Profit-Maximizing Cost-Sensitive Credit Scoring with LLM-Extracted Policy Constraints
DOI:
https://doi.org/10.69987/JACS.2024.40307Keywords:
Credit scoring, cost-sensitive learning, expected profit, threshold optimization, policy extraction, large language modelAbstract
Credit scoring models are typically trained to optimize statistical accuracy (e.g., AUC) and are later thresholded using ad-hoc business rules. This separation can be economically suboptimal because the lender’s actual objective is expected profit under policy constraints (e.g., minimum approval rate, maximum bad rate) and compliance requirements (e.g., adverse-action reason codes).
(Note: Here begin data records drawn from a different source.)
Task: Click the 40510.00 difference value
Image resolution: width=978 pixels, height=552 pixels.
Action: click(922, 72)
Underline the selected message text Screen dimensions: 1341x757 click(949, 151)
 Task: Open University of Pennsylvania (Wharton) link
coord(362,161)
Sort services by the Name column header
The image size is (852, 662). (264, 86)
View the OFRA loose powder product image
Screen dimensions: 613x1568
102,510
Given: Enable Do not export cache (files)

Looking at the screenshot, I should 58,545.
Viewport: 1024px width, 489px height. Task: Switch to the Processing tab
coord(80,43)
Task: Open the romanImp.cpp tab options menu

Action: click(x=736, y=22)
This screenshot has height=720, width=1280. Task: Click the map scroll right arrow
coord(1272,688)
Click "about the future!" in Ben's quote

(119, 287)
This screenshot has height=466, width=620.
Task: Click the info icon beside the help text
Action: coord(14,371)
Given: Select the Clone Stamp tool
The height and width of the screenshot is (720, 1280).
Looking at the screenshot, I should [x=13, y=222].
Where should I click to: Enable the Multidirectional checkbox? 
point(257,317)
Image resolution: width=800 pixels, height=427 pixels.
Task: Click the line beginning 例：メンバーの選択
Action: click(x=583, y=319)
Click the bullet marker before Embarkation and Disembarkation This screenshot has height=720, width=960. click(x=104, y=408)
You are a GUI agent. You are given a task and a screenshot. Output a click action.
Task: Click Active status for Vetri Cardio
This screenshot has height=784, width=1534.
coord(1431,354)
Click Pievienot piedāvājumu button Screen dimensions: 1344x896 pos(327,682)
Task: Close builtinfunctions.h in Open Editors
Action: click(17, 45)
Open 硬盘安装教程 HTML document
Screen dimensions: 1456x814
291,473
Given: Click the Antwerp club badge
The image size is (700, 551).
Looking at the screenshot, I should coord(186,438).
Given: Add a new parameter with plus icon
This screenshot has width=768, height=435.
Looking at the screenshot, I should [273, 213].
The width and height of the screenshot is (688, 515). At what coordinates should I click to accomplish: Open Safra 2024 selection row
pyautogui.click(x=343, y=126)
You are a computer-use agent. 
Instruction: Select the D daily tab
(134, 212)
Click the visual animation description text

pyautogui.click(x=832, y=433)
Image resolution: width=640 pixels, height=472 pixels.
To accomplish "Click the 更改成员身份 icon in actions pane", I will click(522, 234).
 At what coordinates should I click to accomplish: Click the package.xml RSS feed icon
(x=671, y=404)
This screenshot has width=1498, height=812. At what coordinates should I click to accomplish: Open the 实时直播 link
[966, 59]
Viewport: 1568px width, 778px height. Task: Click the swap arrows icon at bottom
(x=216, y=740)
This paper presents a profit-maximizing, cost-sensitive credit scoring framework in which credit policy text is converted into a profit function and decision constraints by a policy language model (Policy-LLM). The extracted parameters define an example-dependent utility matrix that uses each applicant’s credit limit as exposure-at-default, together with APR, funding rate, loss-given-default, and operational/collection costs. We then train probability-of-default (PD) models with cost-sensitive objectives and select cutoffs by directly maximizing empirical profit subject to the extracted policy constraints. On the UCI Default of Credit Card Clients dataset (30,000 applicants), we evaluate logistic regression, LightGBM, XGBoost, and a multilayer perceptron (MLP) under standard and cost-sensitive training, including weighted cross-entropy, focal loss, and a differentiable profit surrogate. Using a held-out tuning set to select cutoffs, XGBoost achieves the highest test-set mean profit of 4,046 NT$ per applicant at an approval rate of 48.2% and a bad rate of 8.1% under the base policy. The results show that (i) direct profit maximization yields materially different cutoffs than accuracy-driven thresholds, (ii) cost-sensitive training improves profitability most for linear models and neural networks, and (iii) policy constraints and compliant reason codes can be enforced without retraining by optimizing within a feasible threshold set.